═════ Source text
Big talk is as old as the Oil Patch. Reality often disappoints. The gusher of cheerleading about our energy situation requires deep-drilled skepticism.
That won't be easy. Americans are natural optimists, especially when it comes to what we see as our unalienable right to drive inexpensively. The energy business is also highly complex. Some issues are easily twisted while others are open to ongoing disagreement.
A few things are indisputable. U.S. oil production is up and a natural-gas boom is upon us. We still use more oil than we can produce at home.
The world is past the era where large oil fields were easy to reach and consisted of light sweet crude, the cheapest to refine. With 6.8 billion people and rapidly industrializing nations such as China and India, demand is skyrocketing. Nations are lining up energy supplies, causing geopolitical tensions. (See story below about drilling in the Amazon jungle.)
The new frontier for fossil fuels depends on technology such as deep-water drilling, tar-sands production and horizontal fracturing (fracking) into shale formations. These are only made economical because a higher-cost energy future is here, now.
The "happy-motoring era," as urbanist Jim Kunstler calls it, is fading. While a reset may be postponed, we will eventually have to make it.
The natural-gas boom results from three things: higher oil prices, advances in fracking technology and a flood of capital into drilling ventures. While the world is facing new scarcities of cheap oil, it is awash in money seeking the next play. For a few years, that's been natural gas. Some $22 billion every quarter goes into maintaining domestic-gas supplies, according to ARC Financial Research.
══════════
═════ Recorded data
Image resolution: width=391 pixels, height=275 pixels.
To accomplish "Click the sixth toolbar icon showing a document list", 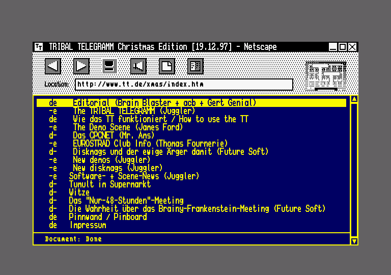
══════════
Written instruction A :: According to the energy commentary, why have deep-water drilling, tar-sands production and fracking into shale formations become economical? Answer in one to three sentences.
Written instruction B :: Could you extend the energy commentary past its final sentence, the one citing ARC Financial Research?

Result A :: They are economical only because a higher-cost energy future has already arrived. The era of large, easy-to-reach oil fields of light sweet crude, the cheapest to refine, is over.

Result B ::
It's hard not to see parallels with the other manias that have brought us grief, from dot-com to housing. And indeed, the natural-gas bubble is collapsing from a glut of production that has depressed prices and pushed many producers to the edge. More are depending on debt to keep drilling.
"With these existentially low prices, the amount of cash flow generated to keep the natural-gas business viable will continue to dry up," ARC wrote in a research report last month.
It seems perverse. Oil prices are high and gasoline is near record levels, but low prices are killing natural-gas producers. Such is the fickleness of the energy business.
But doesn't the United States have 100 years of natural gas? No matter the price fluctuations, that's got to be good news, especially if natural gas could be converted to run more vehicles.
Unfortunately, that meme is highly questionable. Slate's Chris Nelder tracked it back to an April 2011 report from the Potential Gas Committee with research from the Colorado School of Mines. But both are industry-supported and hardly impartial. The supposed game-changing story has been pushed by people with an interest in drawing investment and acquiring oil and gas properties.
The idea of a 100-year supply depends heavily on sources that may not be recoverable at any price — or may not actually exist. This is a problem that's also common to claims about oil reserves. Are they proven or speculative? And how many fossil-fuel energy inputs are required for the gas energy output? Does it pay off? (This is a problem for supposedly green technologies, too.)
In addition, shale gas has relatively fast so-called decline rates in production. The result: New wells must be repeatedly drilled just to keep output even. That century's worth of natural gas could actually last between 11 and 22 years.
Then we must contend with the environmental problems from fracking, especially contamination of drinking water. This is not hippie alarmism, but a real danger in many communities.
The dangerous part of these tales is that they fuel American magical thinking. Most of us want sustainability to mean that technology will somehow enable us to maintain and expand the old order of cars, sprawl and growth based on cheap oil.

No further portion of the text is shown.